Charles Richet (1850)
It was on this date, August 26, 1850, that French physiologist Charles Richet was born in Paris. The son of a surgeon, Richet entered medical school but anatomy and surgery bored him, so he wrote poetry and drama as a diversion. He became a hospital intern on a women's ward and there he became fascinated with parapsychology after witnessing hypnosis. He performed his own experiments and coined the term metaphysique for parapyschological research. He abandoned surgery to devote himself to physiology.
Richet received his M.D. in 1869. From 1887 to 1927 Richet was a professor at the University of Paris, Sorbonne.

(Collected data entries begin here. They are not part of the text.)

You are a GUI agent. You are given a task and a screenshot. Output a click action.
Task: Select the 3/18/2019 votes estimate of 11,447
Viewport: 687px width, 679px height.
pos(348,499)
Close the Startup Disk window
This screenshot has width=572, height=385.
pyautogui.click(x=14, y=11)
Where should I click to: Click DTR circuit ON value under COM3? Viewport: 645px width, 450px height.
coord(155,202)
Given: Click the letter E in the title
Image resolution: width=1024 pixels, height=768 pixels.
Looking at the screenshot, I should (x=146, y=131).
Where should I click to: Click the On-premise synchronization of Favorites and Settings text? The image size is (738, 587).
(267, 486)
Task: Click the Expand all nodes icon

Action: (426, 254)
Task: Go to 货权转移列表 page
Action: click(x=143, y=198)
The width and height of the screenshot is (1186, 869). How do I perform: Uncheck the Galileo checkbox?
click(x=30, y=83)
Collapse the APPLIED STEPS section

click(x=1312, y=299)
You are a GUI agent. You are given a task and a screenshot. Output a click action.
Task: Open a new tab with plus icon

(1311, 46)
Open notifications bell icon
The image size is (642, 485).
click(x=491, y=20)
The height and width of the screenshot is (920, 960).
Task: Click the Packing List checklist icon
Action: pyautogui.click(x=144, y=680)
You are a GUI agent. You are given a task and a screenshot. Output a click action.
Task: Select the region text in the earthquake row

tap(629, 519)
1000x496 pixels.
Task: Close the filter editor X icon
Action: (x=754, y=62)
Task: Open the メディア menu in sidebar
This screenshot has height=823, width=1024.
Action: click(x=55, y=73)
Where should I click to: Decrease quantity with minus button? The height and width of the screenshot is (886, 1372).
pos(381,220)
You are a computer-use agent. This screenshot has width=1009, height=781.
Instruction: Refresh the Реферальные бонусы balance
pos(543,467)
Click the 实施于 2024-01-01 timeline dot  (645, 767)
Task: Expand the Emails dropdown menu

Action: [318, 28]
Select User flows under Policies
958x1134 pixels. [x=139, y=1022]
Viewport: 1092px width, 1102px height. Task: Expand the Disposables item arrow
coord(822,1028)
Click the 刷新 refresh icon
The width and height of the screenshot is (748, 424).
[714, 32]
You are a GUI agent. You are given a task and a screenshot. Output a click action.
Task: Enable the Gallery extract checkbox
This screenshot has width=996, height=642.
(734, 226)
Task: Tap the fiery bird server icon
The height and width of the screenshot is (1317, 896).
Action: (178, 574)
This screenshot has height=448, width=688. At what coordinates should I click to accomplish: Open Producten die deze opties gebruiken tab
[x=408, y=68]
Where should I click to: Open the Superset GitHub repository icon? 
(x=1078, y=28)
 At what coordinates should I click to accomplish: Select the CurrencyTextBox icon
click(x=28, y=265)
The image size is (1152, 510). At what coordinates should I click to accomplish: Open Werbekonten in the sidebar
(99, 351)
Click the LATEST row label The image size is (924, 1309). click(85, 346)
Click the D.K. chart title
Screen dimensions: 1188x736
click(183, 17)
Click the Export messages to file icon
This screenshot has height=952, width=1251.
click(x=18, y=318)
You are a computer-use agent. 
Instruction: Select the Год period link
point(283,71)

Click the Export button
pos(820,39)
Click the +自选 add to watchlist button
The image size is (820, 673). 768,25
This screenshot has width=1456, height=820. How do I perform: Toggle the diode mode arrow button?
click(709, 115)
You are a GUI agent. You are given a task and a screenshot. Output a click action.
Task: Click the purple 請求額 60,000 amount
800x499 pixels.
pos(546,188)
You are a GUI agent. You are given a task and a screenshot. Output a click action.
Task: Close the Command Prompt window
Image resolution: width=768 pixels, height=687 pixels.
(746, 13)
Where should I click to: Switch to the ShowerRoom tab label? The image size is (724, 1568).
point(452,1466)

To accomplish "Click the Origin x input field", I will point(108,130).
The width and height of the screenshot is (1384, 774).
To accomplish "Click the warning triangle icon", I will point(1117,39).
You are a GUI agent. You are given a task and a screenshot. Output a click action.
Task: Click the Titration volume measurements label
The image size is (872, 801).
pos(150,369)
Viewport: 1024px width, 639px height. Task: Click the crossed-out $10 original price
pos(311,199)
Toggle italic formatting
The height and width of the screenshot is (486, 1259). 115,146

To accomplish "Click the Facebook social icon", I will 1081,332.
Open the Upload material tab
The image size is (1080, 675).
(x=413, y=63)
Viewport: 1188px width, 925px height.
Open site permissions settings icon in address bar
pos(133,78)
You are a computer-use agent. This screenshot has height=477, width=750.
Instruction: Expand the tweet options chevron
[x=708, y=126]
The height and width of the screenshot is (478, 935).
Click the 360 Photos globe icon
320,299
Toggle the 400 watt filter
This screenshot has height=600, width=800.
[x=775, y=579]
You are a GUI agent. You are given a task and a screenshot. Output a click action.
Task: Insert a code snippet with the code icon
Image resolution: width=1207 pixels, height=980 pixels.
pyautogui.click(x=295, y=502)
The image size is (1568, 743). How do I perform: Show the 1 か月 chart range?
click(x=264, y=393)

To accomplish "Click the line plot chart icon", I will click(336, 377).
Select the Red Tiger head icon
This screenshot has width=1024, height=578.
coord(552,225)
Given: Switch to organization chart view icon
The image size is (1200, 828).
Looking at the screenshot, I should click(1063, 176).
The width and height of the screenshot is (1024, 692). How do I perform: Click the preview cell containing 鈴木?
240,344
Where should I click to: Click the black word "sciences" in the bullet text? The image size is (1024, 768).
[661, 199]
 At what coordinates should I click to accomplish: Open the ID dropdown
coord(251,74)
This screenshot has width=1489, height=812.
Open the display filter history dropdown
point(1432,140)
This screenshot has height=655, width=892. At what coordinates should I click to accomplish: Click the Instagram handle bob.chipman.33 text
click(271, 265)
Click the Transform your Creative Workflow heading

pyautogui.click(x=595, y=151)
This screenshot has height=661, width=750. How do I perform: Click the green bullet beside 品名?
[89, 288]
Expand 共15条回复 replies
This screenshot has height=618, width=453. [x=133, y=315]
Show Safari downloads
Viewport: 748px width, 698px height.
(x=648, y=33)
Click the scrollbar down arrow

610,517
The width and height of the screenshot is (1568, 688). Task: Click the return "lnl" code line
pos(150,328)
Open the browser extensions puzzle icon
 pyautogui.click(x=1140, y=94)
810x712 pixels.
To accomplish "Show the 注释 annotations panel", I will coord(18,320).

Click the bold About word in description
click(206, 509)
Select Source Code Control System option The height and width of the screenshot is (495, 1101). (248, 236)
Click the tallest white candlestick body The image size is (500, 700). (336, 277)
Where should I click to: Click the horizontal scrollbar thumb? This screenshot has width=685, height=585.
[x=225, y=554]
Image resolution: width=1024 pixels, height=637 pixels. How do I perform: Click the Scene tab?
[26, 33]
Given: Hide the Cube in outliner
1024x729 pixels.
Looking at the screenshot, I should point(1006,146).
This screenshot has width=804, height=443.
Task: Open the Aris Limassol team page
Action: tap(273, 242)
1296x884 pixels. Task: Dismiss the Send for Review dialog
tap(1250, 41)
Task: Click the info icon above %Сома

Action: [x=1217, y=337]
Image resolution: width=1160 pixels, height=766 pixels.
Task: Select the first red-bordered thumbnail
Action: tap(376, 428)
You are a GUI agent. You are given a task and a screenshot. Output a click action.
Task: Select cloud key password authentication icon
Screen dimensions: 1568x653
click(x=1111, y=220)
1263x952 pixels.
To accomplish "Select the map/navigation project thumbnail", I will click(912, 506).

While there he discovered "anaphylaxis," the sometimes fatal reaction by a sensitized individual to a second injection of an antigen, since called Richet's Phenomenon. He was awarded the 1913 Nobel Prize for physiology or medicine, "in recognition of his work on anaphylaxis" – a term he coined.
Richet had interests beyond literature and medicine, particularly Spiritualism. He was President of the French Society for Psychical Research, but insisted in such works as Should Spiritualism be Seriously Studied? (Engl. trans., 1912) that so-called spirit phenomena has physical causes.
Richet died in Paris on 4 December 1935. In their notice, the (Catholic) Revue des Deux Mondes compared him with Leonardo da Vinci, calling him "the greatest physiologist that France has had since Pasteur." Yet Richet was neither a Catholic nor a Spiritualist. In fact, he was once accused of being hostile to religion and defended himself in L'age d'or et l'age de l'or (1930), saying that he has never written about it. Instead, he said, he "has the misfortune to believe more in science than theology." He was convinced that man's future is not in belief in "childish dogmas."